The report outlines the investigation methodology, including engagement with workers both onsite and offsite, with factory management, and additional outreach, as well as a detailed document review and analysis. The report submitted by Glocal reflects the investigative team’s careful review of the allegations raised by the complainant concerning sexual harassment, freedom of association violations, and other conditions at the Carnival Clothing factory, as reflected in the range of interviews conducted both onsite and offsite, detailed document review, factory walkthrough, and so on. A portion of the report is framed in a spreadsheet format describing the allegations, documents reviewed and meetings/interviews conducted, and in turn the summary of findings and proposed sustainable corrective action plan. This effectively links proposed corrective actions to the underlying findings and conclusions.

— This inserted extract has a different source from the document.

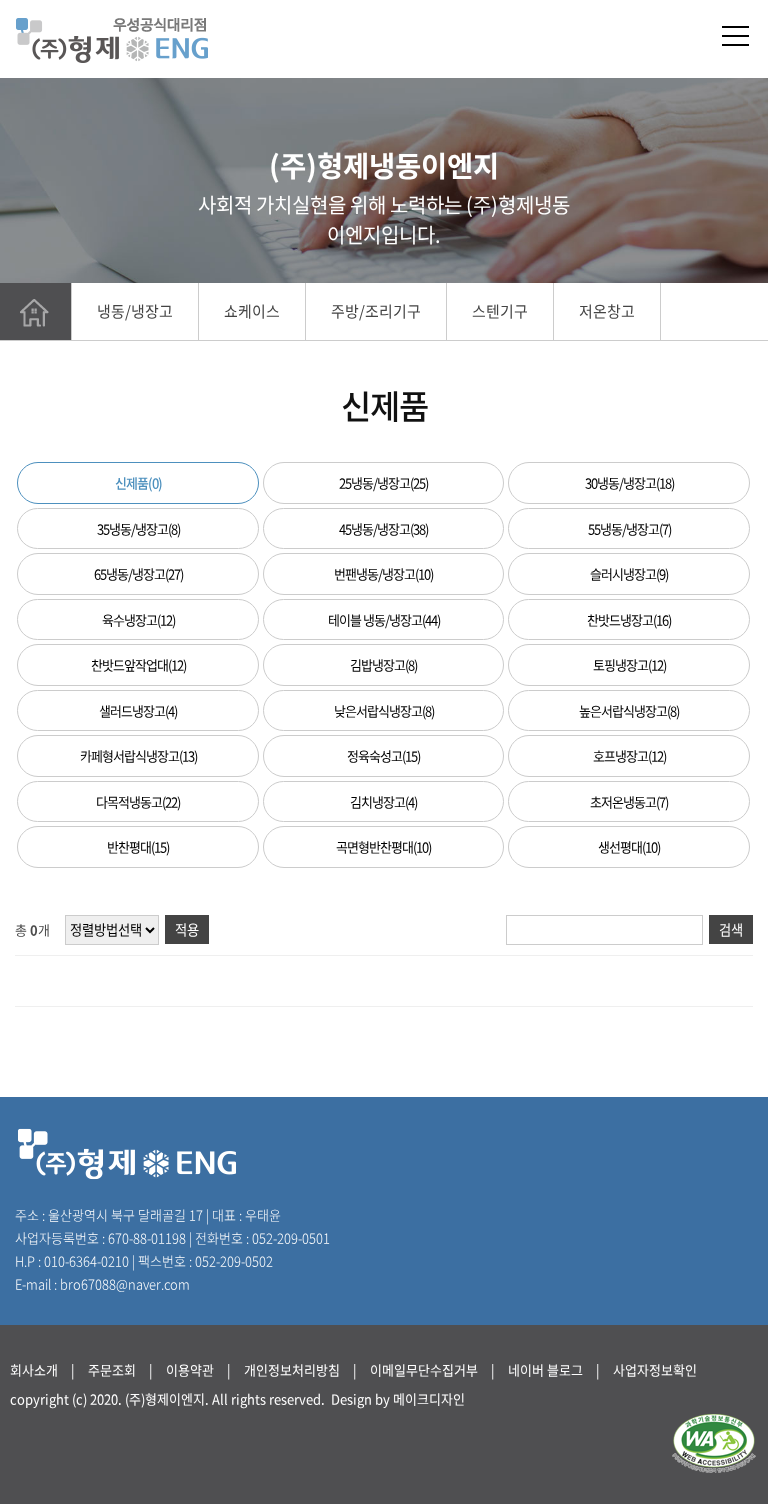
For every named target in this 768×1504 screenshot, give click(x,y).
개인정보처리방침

The FLA has carefully reviewed each of those elements of the report, in particular the findings and corrective action plan. Consistent with its longstanding practice, the FLA does not substitute its own judgment for that of the independent third-party investigator(s) with respect to description and terminology/word choice, nor with respect to the findings and proposed corrective actions. In fact, there are certain terms used in the report, including with respect to consideration and review of the sensitive sexual harassment allegations, that do not conform with standard FLA usage. That said, taken as a whole, the report follows a careful methodology and by all indications is sound in its characterization of the allegations and in its findings with respect to them.

Most importantly, the report is thorough in its framing of the numerous corrective actions it recommends that Carnival Clothing needs to undertake to address both the specific allegations and more systemic shortcomings identified as a result of the investigation. These include documented failures by factory management to communicate adequately to workers concerning critical issues such as work schedules and overtime work; channels available for reporting grievances and seeking redress; appropriate procedures for review of complaints pertaining to allegations of sexual harassment; and requests made for transfers within the factory; all central issues raised in the complaint. More broadly, the report documents the need for factory management to engage proactively with union officials in resolving grievances.

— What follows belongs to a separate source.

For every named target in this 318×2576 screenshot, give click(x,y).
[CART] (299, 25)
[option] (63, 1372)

The report therefore recommends a series of corrective actions to be taken by factory management. Many of these concern the need for much more effective training of workers and management alike with regard to sexual harassment issues, and of those serving on the Grievance Redressal Committee that is responsible for the handling of complaints as well as of other pertinent committees referenced in the report. Other recommendations focus on the need to empower women by putting more of them in supervisory positions and for communicating to workers more broadly on their legal rights and entitlements; as part of the terms of their employment. The report concludes with additional recommendations tied to specific elements of what it terms working conditions. These are all sound recommendations that fit within the scope of the Sustainable Corrective Action Plan developed by the investigators.

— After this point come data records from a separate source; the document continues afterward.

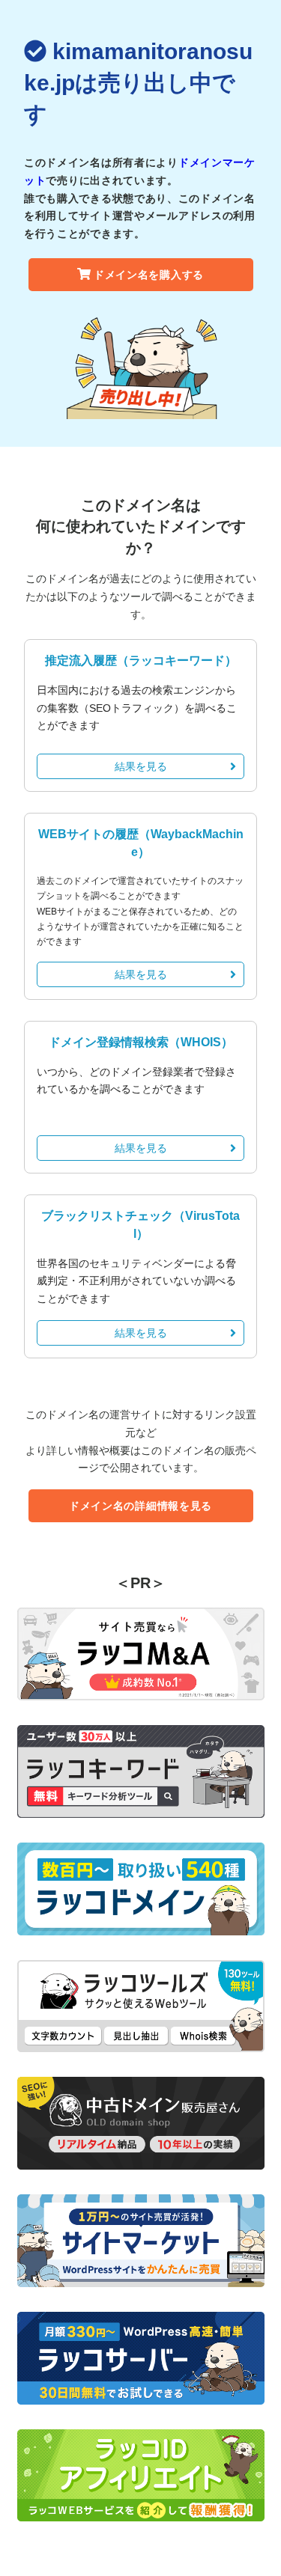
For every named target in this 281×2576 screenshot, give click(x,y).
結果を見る (141, 766)
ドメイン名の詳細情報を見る (140, 1506)
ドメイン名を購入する (149, 275)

The FLA is pleased with the detailed and practical set of proposed actions in that Plan, which it believes – if implemented fully and faithfully by factory management – will go a long way to repairing the policy errors and omissions highlighted in the report. The FLA endorses these recommendations, including those focusing on the exercise by workers of legal rights enshrined both in law and in the FLA’s Code and Benchmarks. The FLA therefore urges adidas to work closely with factory management to implement the listed corrective actions as expeditiously as possible, and to report back in a timely fashion on the status of their implementation. The FLA stands ready to provide guidance and assistance concerning the means for ensuring that these recommendations are indeed implemented effectively to advance the interests and needs of the complainant union’s members and the Carnival Clothing workforce as a whole.